Page text:
Steph's Place

Book Review: Man Enough To Be A Woman by Jayne County

by Freda Wallace

Jayne County, for those who don't know, is probably best described as a one (trans) woman rock phenomenon. Jayne was a trailblazer in the truest sense of the word. An authentic and uncompromising force of nature, she has lived through all the big cultural moments of popular culture and survived more than most people could bare and is still living and breathing, kicking and screaming, to tell the tale

Man Enough To Be A Woman was first published in 1995 and with a reprint in 2021 it sees no sign of relenting in its reach.

For anyone with a deep or passing interest in counter-culture rebellion or rock n roll mythologies, this book has them all in a roller coaster that leaves you panting for breath. This is a story of success, excess, spectacular failure and car crash catharsis.

I first read this book when l was all but 17. I heard an interview on the radio and l was immediately drawn to her voice and turned the radio up. Her words made sense to me like I was hearing a voice on a spectral plane that l knew was going to give me some sort of spiritual energy. I remember reading the book cover to cover in about 3 days and l absorbed every word of it like it was being shot into my brain by intravenous drip.

The story starts with her growing up in Dallas, Georgia and her very young realisation that she was defiantly not ever going to conform to any of the norms of the time and place.

She speaks of the casual racism and common homophobia that she needed to escape from - and her love of British Rock 'n Roll, which was coming through the radio at the time. It seems this gave her the rocket fuel energy to leave her backwater and seek out what she calls 'freaks of all kinds'.

The book covers the late 60s hippy period and while Jaynes original plan was to get to San Francisco she didn't quite make it due to a series of logistical disasters but ends up, perhaps more fortunately stuck in New York City with no friends, no map and no dollars. Jayne then spends most of the Summer of Love in The Stonewall Inn listening to The Doors and plotting her next move. While NASA was planning its mission to the Moon, Jayne was engineering a journey into a cosmos of her own.

Jayne was in the thick of the Stonewall Riots of 1969, screaming ''Gay Power'' down Christopher Street and fighting the homophobic police.

Jayne remarks that the protest, which has now gone down in history as a turning point in gay liberation wasn't a one-off event.

It was a culmination of a series of fight-backs against the ultra-conservative culture of the time, when gay bars were raided and the police carried out 'gender checks' on trans women or drag-queens.

The queens were at the front line because they were visible and conservative gay men at the time looked down on the more flamboyant protesters with some even seeing them as an embarrassment to their cause. Sound Familiar? There is still plenty to fight for.

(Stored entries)
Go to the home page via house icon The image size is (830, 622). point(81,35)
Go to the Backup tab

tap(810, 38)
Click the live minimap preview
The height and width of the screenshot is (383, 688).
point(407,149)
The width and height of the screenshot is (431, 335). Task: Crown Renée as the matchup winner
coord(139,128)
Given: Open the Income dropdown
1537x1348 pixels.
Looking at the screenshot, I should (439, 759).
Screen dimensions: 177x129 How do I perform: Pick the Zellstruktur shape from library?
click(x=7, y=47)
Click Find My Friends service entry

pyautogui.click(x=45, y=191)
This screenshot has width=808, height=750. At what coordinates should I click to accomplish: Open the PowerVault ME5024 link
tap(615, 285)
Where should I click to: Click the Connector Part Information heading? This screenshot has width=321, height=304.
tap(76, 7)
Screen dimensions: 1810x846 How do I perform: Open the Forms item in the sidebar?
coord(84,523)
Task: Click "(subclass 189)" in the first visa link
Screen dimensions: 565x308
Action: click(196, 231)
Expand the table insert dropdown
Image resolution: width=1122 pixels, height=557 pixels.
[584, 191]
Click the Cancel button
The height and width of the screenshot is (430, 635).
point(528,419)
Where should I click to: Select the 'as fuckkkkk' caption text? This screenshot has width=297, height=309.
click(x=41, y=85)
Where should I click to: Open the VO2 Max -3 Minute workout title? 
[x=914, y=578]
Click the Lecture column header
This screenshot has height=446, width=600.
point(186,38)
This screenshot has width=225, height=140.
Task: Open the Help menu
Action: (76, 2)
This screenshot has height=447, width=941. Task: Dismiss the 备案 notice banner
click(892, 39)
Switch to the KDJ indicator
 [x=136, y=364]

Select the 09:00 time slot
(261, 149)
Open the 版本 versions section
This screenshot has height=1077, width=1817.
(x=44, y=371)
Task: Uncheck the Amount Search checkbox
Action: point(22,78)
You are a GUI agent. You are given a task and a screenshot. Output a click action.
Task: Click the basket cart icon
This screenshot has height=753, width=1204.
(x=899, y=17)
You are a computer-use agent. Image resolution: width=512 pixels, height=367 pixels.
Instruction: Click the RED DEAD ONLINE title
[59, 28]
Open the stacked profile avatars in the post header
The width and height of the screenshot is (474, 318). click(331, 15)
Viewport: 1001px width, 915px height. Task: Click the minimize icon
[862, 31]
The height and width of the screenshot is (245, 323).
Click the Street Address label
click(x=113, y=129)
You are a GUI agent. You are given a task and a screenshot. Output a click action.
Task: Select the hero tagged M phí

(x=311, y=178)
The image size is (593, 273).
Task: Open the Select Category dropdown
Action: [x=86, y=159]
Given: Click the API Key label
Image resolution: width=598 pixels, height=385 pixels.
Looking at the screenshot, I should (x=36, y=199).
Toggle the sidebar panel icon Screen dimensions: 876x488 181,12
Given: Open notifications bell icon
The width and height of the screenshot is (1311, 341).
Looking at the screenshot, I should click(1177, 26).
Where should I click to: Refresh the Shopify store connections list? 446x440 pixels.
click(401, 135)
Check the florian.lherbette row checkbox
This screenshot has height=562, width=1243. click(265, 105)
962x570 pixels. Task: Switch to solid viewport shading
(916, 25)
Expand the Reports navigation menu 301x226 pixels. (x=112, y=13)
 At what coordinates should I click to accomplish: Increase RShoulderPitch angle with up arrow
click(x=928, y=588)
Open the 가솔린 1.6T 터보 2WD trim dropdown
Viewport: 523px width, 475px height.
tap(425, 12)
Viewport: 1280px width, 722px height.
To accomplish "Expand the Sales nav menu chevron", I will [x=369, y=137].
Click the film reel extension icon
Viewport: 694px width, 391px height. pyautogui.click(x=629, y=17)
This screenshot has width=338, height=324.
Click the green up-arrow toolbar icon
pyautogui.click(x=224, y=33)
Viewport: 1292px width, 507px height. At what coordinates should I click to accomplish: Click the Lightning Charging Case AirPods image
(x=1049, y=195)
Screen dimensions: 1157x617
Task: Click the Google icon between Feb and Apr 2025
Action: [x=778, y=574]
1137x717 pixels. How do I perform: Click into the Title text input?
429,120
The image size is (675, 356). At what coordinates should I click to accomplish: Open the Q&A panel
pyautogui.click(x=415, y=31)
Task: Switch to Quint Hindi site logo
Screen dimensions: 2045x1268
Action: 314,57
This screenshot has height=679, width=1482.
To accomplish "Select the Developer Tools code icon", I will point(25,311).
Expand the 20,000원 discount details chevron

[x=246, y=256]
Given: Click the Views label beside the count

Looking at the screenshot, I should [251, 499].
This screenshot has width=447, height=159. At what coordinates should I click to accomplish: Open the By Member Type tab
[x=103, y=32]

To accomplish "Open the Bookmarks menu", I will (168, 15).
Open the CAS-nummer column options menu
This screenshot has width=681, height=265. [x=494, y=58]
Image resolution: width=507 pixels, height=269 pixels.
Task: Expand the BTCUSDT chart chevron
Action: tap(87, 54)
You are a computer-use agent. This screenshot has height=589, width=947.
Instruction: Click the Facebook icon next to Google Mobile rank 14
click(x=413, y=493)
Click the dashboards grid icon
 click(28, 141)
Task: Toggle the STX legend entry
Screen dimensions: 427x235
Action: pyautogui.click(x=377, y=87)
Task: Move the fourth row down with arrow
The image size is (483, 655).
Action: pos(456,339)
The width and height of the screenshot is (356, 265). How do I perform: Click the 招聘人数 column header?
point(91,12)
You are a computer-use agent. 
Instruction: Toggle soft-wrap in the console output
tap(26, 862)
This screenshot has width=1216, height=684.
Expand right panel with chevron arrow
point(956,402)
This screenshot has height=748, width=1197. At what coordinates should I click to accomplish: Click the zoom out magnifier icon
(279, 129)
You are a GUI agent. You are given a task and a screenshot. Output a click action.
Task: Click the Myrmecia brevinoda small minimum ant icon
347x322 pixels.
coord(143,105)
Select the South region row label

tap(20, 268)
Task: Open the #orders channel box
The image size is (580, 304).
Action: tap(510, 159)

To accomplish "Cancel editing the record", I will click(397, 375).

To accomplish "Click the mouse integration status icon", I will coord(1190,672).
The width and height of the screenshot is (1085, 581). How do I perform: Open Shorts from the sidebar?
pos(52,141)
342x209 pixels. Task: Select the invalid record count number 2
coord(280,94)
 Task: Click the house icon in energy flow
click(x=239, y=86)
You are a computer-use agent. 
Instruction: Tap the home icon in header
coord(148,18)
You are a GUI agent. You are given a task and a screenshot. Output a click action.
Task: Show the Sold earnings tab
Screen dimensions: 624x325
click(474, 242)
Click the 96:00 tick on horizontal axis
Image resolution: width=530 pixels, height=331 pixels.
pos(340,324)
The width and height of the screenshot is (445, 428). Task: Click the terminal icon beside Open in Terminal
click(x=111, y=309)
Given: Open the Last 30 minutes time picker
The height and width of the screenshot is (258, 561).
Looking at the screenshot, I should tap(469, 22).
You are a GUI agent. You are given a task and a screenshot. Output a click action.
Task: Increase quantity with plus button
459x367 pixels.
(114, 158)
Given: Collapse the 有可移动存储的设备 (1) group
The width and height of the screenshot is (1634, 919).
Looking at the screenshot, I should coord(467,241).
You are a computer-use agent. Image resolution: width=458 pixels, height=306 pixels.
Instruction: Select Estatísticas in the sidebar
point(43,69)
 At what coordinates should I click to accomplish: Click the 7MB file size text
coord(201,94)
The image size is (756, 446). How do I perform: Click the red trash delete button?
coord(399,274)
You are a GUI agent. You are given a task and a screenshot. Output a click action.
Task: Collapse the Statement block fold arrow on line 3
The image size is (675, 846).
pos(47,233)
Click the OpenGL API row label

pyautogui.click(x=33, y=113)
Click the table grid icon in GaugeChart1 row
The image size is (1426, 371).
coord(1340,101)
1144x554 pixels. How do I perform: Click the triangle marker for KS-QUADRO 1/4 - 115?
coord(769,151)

What needs to be done: Please pick up the book review of Jayne County's memoir after its last sentence and carry it forward. The stored entries have no part in what comes next.

Response to this task:
Jayne's next big cultural moment starts with her joining theatre companies in NYC which indulged in completely free form, deliberately shocking and knowingly ridiculous shows. These attract the attention of Andy Warhol who already has an interest in casting drag queens and all manner of waifs and strays who he exploited but who are also willing to ride his wave of art and madness for a few dollars and a crack at fame.

All the Queens from Lou Reed's song, Walk On The Wild Side are mentioned in Jaynes story. All the legends of queer folklore are here. It really is a who's who of everyone or everything which would become 'cool' in the coming decades.

Jayne's music career really got going in the mid-70s while hanging out at the, now legendary Max's Kansas City in NYC . Marc Bolan used to drink there and Debbie Harry served the cocktails. The Max's Kansas City album from 1976 is a real snapshot of the time when garage rock was just about to become Punk and become the defining cultural moment of the 70s.

Well worth checking out!

Jayne returns to London in the later 70's where her music career really begins to take off. The Punk world of the time rejected gender stereotypes and in my view, Punk was as much an art movement as any kind of musical force. It really was a time when women came to the front with real jarring sexual politics on display, and in my opinion, there is a direct line from The Slits to Tracey Emin. Jayne is definitely part of this story, not just by being the first transgender rock star but by writing such songs as If You Don't Want To Fuck Me, Fuck Off'.

For these reasons, Jayne's mainstream success was never forth-coming but her legend is sealed now as someone who was always uniquely herself and has lived many lives. From Stonewall gay liberation to Andy Warhol's Factory, her relentless screaming through British Punk and on to Berlin in the 80s. Jayne even managed to find time to fit in an appearance in Derek Jarman's, Jubilee. Her legacy is yet to be assessed properly and is often overlooked.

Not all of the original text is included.